Posted by hoppyite on Wed, 03 Jul 2019 23:42:00 +0200

Think about the Java you learned before. If a class needs to refer to an object, it needs to manually create a new one. The problem with this is that if the referenced class is changed or deleted, all the classes that reference it will report an error. Because the two classes are coupled together. The solution is to be controlled by a third-party configuration file instead of the active reference of the class itself. This is the so-called inversion of control. Here is an example.

The environment needs to be prepared before the presentation.

 

IDE: Eclipse Java EE Mars

Spring's jar package: The official website does not provide downloads, but recommends building projects using Maven or Gradle. However, in order to facilitate the demonstration, the original form is still used, and the following address can be downloaded.

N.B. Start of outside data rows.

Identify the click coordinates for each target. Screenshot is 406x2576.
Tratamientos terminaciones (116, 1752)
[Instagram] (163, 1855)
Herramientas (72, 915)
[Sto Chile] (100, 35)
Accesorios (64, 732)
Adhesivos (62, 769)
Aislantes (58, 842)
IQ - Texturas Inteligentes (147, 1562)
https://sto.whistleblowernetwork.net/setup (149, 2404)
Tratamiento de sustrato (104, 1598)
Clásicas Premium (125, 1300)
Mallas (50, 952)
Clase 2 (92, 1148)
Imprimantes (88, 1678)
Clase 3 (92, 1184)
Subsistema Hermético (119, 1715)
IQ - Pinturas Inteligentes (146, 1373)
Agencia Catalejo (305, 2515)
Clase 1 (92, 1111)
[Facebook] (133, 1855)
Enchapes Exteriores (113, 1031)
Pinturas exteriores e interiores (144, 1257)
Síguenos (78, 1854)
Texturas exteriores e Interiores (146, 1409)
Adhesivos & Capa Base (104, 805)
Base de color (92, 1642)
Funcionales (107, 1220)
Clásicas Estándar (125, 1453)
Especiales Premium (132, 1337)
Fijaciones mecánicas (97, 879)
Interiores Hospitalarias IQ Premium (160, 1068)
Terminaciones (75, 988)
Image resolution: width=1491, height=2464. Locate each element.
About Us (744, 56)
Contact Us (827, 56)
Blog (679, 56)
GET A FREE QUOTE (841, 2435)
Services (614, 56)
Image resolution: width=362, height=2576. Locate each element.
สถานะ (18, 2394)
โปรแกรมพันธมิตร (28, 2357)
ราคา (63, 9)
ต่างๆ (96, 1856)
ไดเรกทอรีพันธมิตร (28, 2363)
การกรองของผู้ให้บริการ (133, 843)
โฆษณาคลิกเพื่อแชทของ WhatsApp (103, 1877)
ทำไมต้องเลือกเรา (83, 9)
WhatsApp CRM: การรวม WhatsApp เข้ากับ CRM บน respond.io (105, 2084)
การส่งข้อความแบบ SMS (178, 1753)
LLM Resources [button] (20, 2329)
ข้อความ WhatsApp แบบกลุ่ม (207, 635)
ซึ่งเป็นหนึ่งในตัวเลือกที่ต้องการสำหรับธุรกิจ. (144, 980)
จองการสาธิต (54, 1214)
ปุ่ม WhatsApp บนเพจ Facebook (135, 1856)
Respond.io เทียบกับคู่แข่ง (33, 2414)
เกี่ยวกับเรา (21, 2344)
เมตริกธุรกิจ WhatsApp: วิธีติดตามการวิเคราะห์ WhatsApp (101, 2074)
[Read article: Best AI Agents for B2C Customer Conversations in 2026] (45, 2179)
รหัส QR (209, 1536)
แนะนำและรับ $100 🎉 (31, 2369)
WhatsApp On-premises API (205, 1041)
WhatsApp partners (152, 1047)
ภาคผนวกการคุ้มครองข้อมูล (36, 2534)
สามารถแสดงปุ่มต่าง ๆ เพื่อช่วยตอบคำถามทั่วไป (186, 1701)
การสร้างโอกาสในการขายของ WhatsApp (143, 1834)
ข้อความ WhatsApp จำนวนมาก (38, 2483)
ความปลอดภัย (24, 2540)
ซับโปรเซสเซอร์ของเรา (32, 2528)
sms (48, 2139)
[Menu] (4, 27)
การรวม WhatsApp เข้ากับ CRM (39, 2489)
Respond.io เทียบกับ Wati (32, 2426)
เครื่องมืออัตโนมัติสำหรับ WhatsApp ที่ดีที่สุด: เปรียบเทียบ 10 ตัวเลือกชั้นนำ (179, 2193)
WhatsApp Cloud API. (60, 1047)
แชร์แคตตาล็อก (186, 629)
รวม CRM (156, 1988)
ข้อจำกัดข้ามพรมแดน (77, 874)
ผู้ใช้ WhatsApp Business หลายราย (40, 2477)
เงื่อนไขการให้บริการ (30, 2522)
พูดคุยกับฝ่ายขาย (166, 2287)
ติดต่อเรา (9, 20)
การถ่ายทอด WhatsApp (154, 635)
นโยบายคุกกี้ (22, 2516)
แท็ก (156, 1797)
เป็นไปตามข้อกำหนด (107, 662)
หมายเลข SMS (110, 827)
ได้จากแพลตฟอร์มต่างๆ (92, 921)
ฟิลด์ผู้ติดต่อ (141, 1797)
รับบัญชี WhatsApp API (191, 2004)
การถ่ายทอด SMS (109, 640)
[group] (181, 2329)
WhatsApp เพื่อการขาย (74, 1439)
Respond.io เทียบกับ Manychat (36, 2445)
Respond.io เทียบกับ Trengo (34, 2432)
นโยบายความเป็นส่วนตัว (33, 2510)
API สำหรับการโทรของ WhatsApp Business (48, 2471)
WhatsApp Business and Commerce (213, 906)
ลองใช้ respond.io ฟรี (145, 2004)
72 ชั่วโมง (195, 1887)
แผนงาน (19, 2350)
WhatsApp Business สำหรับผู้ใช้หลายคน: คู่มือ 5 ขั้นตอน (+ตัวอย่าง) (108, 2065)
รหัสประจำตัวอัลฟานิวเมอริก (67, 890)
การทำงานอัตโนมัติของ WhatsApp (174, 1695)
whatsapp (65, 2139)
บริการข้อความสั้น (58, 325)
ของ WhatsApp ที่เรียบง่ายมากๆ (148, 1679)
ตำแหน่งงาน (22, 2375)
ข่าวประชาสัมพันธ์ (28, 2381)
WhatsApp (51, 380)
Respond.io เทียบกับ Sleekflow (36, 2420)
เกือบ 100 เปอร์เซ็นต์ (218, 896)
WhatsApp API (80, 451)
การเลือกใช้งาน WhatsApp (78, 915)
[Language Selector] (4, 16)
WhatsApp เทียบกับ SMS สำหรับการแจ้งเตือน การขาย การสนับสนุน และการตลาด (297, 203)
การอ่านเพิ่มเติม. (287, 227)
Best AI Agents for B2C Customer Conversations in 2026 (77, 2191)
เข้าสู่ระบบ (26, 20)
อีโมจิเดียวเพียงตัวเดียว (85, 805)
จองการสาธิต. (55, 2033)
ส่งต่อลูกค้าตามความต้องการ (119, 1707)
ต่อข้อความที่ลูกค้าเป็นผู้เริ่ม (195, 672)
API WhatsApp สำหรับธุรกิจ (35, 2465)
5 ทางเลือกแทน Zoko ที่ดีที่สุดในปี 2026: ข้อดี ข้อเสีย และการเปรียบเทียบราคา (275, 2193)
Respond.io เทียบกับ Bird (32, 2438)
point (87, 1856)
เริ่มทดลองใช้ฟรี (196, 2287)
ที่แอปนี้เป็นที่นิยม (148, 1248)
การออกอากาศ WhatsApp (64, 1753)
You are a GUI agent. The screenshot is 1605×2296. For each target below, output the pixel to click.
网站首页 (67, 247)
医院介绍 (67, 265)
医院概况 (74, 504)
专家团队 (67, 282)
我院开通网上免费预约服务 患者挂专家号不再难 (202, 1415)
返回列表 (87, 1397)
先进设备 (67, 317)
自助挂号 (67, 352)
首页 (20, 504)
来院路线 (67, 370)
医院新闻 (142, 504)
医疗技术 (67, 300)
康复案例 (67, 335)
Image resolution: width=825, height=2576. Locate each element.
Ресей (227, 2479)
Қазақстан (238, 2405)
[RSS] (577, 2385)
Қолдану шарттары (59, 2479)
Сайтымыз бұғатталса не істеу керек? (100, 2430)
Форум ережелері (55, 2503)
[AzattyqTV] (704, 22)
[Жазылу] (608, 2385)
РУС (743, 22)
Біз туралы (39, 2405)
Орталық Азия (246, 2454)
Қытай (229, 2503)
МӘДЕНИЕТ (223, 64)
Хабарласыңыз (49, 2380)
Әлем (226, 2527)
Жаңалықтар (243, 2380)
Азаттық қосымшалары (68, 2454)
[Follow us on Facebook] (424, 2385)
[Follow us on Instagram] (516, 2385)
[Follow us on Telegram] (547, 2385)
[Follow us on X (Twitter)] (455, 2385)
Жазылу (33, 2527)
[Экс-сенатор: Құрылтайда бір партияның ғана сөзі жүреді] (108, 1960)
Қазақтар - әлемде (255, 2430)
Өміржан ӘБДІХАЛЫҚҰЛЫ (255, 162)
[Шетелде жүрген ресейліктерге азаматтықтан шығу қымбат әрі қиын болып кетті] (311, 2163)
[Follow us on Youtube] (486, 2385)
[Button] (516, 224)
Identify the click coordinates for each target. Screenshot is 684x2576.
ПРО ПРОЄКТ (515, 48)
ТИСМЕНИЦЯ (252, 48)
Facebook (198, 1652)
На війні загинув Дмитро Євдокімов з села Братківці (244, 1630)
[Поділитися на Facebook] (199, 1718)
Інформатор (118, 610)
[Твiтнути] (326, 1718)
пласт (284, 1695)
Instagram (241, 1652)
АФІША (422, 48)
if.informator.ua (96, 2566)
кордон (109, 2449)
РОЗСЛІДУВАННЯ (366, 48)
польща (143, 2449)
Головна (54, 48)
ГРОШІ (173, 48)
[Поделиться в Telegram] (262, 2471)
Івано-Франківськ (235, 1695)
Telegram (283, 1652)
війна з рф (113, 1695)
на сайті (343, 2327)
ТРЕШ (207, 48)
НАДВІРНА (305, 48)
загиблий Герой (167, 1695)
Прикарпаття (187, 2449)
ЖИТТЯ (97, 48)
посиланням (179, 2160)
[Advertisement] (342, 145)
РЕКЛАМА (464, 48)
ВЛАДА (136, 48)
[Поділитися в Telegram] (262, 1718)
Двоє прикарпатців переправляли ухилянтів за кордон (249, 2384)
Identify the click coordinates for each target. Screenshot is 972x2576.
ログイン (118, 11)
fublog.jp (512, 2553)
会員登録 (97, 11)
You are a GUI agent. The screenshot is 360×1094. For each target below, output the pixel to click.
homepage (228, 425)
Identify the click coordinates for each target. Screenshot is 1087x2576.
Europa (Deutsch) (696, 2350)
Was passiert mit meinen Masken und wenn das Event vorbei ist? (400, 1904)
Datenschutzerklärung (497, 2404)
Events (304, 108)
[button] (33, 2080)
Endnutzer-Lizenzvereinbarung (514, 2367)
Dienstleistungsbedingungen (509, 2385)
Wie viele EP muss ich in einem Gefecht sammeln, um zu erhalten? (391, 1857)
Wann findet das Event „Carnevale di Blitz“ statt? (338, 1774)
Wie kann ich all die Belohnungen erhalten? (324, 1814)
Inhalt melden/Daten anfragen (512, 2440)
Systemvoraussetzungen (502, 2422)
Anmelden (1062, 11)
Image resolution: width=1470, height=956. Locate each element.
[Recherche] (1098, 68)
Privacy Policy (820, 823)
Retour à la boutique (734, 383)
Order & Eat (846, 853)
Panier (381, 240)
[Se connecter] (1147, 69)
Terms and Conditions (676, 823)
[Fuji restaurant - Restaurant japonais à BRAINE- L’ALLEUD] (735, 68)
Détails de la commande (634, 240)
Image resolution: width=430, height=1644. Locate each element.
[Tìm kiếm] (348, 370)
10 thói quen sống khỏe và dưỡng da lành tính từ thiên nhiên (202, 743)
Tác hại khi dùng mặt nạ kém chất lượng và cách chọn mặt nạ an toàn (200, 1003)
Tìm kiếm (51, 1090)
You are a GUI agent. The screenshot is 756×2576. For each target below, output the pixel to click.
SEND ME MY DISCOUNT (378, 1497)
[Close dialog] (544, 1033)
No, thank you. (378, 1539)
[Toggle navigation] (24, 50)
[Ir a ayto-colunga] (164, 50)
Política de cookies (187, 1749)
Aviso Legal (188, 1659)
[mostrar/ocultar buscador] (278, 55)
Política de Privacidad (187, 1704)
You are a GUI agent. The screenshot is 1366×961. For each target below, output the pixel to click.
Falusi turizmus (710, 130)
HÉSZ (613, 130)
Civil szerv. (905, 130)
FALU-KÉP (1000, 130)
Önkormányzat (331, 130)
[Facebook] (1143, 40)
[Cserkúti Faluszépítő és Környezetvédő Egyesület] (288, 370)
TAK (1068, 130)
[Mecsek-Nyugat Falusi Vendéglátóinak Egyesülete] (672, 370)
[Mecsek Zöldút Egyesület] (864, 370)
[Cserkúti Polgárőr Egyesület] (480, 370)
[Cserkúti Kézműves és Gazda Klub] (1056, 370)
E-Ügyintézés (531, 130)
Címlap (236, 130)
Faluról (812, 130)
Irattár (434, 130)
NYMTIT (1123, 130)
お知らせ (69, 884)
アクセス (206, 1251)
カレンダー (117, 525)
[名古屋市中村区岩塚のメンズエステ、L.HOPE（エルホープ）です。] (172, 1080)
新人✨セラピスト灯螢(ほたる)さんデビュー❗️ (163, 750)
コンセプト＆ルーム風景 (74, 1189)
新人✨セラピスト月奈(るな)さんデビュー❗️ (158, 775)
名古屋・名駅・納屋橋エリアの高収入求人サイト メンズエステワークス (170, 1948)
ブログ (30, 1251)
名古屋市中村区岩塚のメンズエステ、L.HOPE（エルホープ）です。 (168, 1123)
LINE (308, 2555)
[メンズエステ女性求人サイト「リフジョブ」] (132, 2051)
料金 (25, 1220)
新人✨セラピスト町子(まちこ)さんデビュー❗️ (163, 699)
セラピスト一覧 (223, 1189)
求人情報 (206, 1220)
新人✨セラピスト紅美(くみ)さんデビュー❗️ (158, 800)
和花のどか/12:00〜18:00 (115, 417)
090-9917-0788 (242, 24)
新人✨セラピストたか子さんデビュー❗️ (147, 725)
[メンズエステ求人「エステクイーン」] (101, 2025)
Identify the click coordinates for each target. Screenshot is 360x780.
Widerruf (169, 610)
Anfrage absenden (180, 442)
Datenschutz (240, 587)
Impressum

http://repo.springsource.org/libs-release-local/org/springframework/

 

When you're ready, create a new Java project and import the jar package you need. To implement this example, the following seven jar packages are required, the last four can be found in the downloaded Spring package, and the first three need to be downloaded separately.

 

After importing the jar package, Add Library and select JUnit. Then build the following directory.

 

HelloApi.java:

package com.erving;

public interface HelloApi {
    public void sayHello();
}

HelloImpl.java:

package com.erving;

public class HelloImpl implements HelloApi {

    @Override
    public void sayHello() {
        System.out.println("Hello World!");
    }
}

After the interface and implementation of business logic are written, the configuration file is defined to enable it to be managed by the IOC container. The configuration file is as follows:

<?xml version="1.0" encoding="UTF-8"?>  
<beans xmlns="http://www.springframework.org/schema/beans"  
       xmlns:xsi="http://www.w3.org/2001/XMLSchema-instance"  
       xmlns:context="http://www.springframework.org/schema/context"  
       xsi:schemaLocation="http://www.springframework.org/schema/beans
            http://www.springframework.org/schema/beans/spring-beans-3.0.xsd
            http://www.springframework.org/schema/context
            http://www.springframework.org/schema/context/spring-context-3.0.xsd">
       <bean id="hello" class="com.erving.HelloImpl"></bean>
</beans>

Finally, how to call this function? There are only three steps: one is to instantiate the IOC container; the other is to get beans from the container; and the third is to call the interface to complete the function.

HelloTest.java:

package com.erving;

import static org.junit.Assert.*;

import org.junit.Test;
import org.springframework.context.ApplicationContext;
import org.springframework.context.support.ClassPathXmlApplicationContext;

public class HelloTest {

    @Test
    public void testHelloWorld() {
        ApplicationContext context = new ClassPathXmlApplicationContext("helloworld.xml");
        HelloApi helloApi = context.getBean("hello", HelloApi.class);
        helloApi.sayHello();
    }
}

In particular, it should be noted that the class specified in the configuration file is the Implement of the function, and the Interface of the function is used to get the Bean from the IOC container.